S2, each user locally transmits the original data<k，v>Preprocessing a data set, setting the original data as S, filling, and setting the filling length as l; for the whole mechanism, the number of all original keys is d, and the total length d' =d+l in the protocol is set; then sampling key value pairs and sampling the sampled dataAccording to->Discretizing the size of (3);

s3, the user performs key value pair according to the data in the samplingPerforming key and value perturbation and data after perturbationSending the data to a server;

2. The loose local differential privacy model-based key value data collection method of claim 1, wherein: the preprocessing of the data set in the step (S2) further comprises the filling and sampling of the original real data by the user side, including the following procedures:

s21, filling and sampling the original data S, setting the filling length as l, and filling l data when the user data set is empty; for the whole mechanism, the number of all original keys is d, d '=d+l is set, where d' represents the size of the filled key field; a key domain K '= {1,2, …, d' };

s22, sampling probability eta calculation is carried out on non-pseudo key value pairs, eta= |S|/[ max { |S|, l }]The parameter is to be used as two randomly distributed parameters; the sampled value is preserved when the sampled key is truly data, and if a dummy key is sampled, a dummy value v will be assigned ^* =0, so as to ensure that the mean value estimation is not affected when the pseudo key is sampled;

s23, sampling the sampled dataAccording to->Discretizing the size of (3); at this time, the sampled dataAccording to->Discretizing the size of (3); wherein the probability of a value of 1 is +.>The probability of conversion to-1 is

3. The key value data collection method based on the loose local differential privacy model according to claim 1, wherein in step (S4), the process of estimating the frequency and the mean value of the data after receiving the disturbance by the server is as follows:

s41, after uploading the value output of all users to the server, the server respectively represents the number of 1 and-1 which are counted and output as n ₁ And n ₂ Wherein n is ₁ ＝num(y′＝<k，1>) And n ₂ ＝num(y′＝<k，-1>) The method comprises the steps of carrying out a first treatment on the surface of the Then, for n ₁ And n ₂ Performing calibration;

s42, for frequency estimation, adopting a baseline estimation method and using a frequency estimator, wherein when the size of a data set of each user is not more than l, the estimator is unbiased;

due to n ₁ +n ₂ Is the observed number of users with keys, so there are the following equivalent frequency estimators

S43, the probability of false value-1 or 1 generated in the server is 0.5 respectively, so that the reference meaning is not existed in the process, but the average value can be estimated by dividing the sum by the count of the real keys;

counting of real keys reported as ownedTo be similar, because the sampling rate is 1/l, the probability that a real key is reported as owned is a; thus, the corresponding average estimator

4. The loose local differential privacy model-based key value data collection method of claim 1, wherein: in the method, a user performs local-end on own original dataAnd carrying out disturbance, sending the disturbed result to a server, and carrying out aggregation calculation by the server to obtain all user data estimated values.

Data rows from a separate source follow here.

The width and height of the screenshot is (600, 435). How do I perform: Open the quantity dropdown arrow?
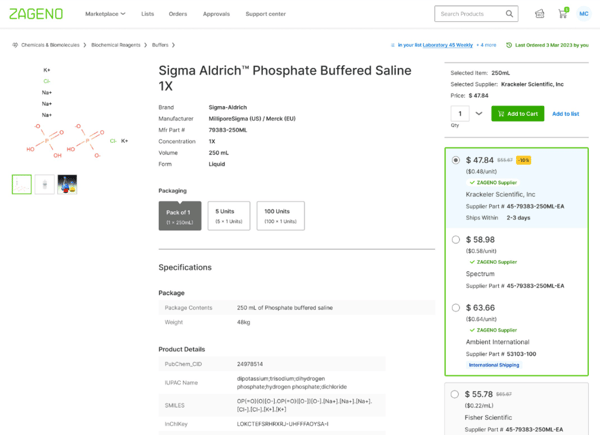479,114
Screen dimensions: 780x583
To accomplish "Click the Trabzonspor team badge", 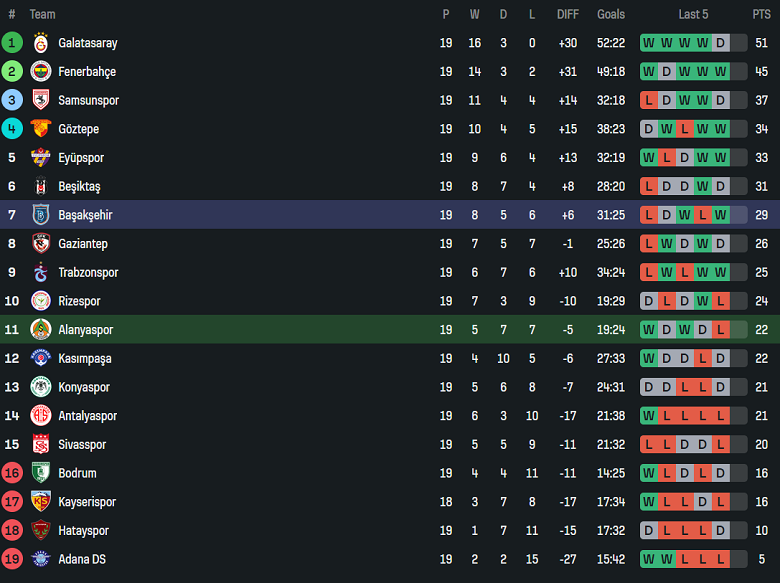I will coord(41,272).
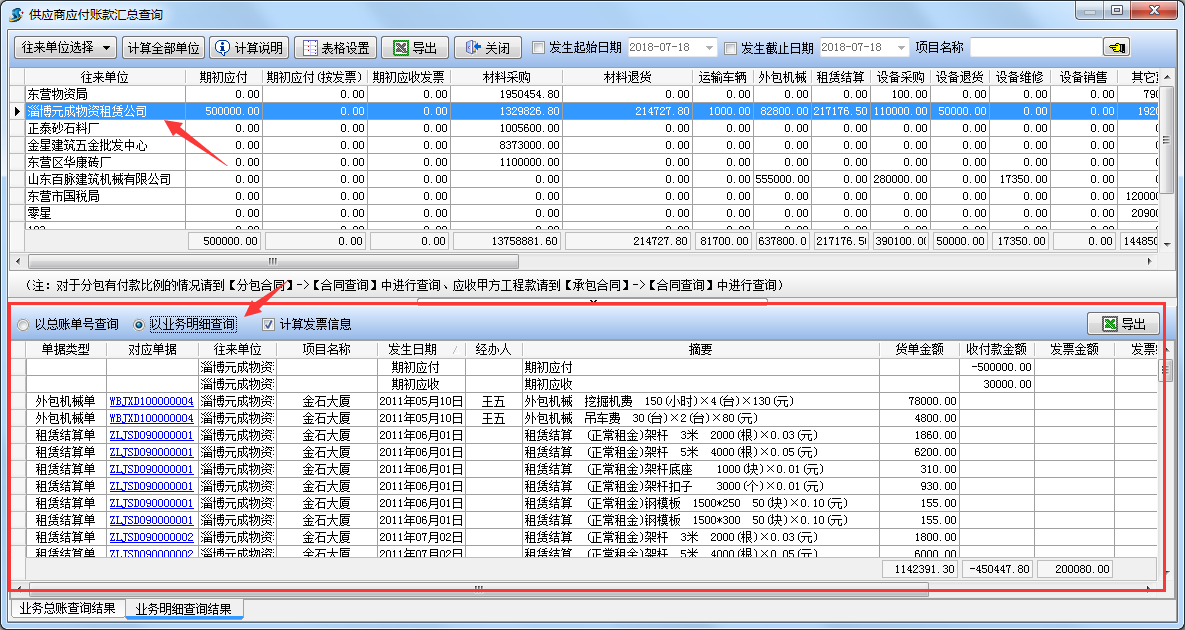Uncheck 计算发票信息 option
Image resolution: width=1185 pixels, height=630 pixels.
pyautogui.click(x=266, y=323)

5. The loose local differential privacy model-based key value data collection method of claim 1, wherein: the method calculates the privacy budget by using the mean square error, wherein the estimator calculates the privacy budget by back-deriving the optimized privacy budget allocation by achieving better mechanism performanceMay be calculated by the sum of squares of the variance and its deviation; and deriving a relation between the disturbance probability and the privacy through mean square error of frequency estimation and mean value estimation.